SEPA a normalisé depuis longtemps le statut d’une transaction. L’étape définitive est ACSC (AcceptedSettlementCompleted) grâce à laquelle vous êtes certain que le virement est bien exécuté. Nous aimerions que toutes les banques nous donnent un statut “completed”. C’est bien fait chez les banques françaises sauf au LCL qui ne communique que le dernier statut intermédiaire (ACSP pour AcceptedSettlementInProcess) et ne sait pas donner le statut définitif. Ça revient à jouer à la roulette russe. Nous savons que le client a finalisé la transaction, mais le paiement n’est pas encore confirmé par la banque. Si le commerçant veut libérer le produit par anticipation, c’est à ses risques et périls. Lors d’un paiement autorisé par carte avec 3D Secure, le marchand est assuré d’être payé. Ici, ça n’est pas le cas.

Qu’attendez-vous de la DSP3 ? 

Je ne sais pas ce qu’amènera la DSP3, mais il faudra absolument que les API aient une interaction beaucoup plus forte avec le mobile. Il faut trouver des moyens de réveiller le téléphone. En Colombie, le wallet Nequi a pris le meilleur d’Alipay et de WeChat Pay. Une API permet de détecter si l’acheteur a installé l’application de Nequi sur le téléphone avec lequel il souhaite payer, ce qui permet de réveiller automatiquement l’application avec un push. C’est ce qu’on appelle le mode découplé et c’est le futur de l’initiation de virement. On le retrouve aujourd’hui chez buddybank, la banque mobile d’UniCredit, et chez quelques banques allemandes.

Quelle lecture faîtes-vous de l’initiative EPI ?

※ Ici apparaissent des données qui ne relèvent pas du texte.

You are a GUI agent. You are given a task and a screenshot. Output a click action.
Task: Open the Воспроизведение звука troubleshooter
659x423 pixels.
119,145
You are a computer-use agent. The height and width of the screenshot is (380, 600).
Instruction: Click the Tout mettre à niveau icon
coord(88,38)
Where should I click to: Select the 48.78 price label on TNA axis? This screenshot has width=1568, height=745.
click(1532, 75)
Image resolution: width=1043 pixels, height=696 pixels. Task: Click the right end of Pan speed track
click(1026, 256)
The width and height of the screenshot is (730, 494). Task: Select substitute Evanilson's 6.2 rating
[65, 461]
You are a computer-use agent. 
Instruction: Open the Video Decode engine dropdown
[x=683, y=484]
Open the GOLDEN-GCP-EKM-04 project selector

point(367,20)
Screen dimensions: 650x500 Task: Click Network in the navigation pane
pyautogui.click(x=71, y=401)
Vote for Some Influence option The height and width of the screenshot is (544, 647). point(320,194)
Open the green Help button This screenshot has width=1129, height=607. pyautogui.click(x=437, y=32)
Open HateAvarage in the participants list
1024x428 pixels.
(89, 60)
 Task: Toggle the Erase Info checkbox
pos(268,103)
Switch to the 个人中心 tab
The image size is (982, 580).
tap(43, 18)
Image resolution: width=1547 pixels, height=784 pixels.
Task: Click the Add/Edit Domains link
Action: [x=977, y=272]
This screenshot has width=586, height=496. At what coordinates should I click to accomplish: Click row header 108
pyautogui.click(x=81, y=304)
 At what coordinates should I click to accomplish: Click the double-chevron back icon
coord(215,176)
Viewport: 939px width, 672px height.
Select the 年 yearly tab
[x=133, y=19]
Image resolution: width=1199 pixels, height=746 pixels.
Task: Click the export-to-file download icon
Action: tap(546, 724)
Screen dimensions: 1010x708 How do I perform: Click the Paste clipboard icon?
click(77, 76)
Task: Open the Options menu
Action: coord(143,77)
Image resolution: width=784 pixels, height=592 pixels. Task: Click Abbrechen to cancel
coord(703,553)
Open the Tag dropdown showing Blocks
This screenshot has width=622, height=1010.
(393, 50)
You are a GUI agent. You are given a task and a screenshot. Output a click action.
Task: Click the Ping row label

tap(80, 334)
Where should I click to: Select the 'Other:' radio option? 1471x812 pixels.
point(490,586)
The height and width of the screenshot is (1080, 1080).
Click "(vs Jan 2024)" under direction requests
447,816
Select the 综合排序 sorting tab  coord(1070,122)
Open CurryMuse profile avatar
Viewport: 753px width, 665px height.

Les Espagnols ont Bizum, les Belges ont Payconiq et les Polonais ont Blik. Ce sont tous des succès et ce sont trois moyens de paiement où il n’y a pas de carte derrière. Le seul défaut de ces moyens de paiement, c’est qu’ils n’ont pas encore intégré la notion de récurrence. Partir sur un modèle qui reposait sur une carte européenne, c’était une erreur. On a tous les ingrédients pour construire un système de paiement autour de l’initiation de virement instantané. Pourquoi Visa a racheté Tink ? Pourquoi Mastercard a investi dans Aiia et soutient Blik ? C’est parce qu’ils voient une vraie menace dans l’initiation de virement.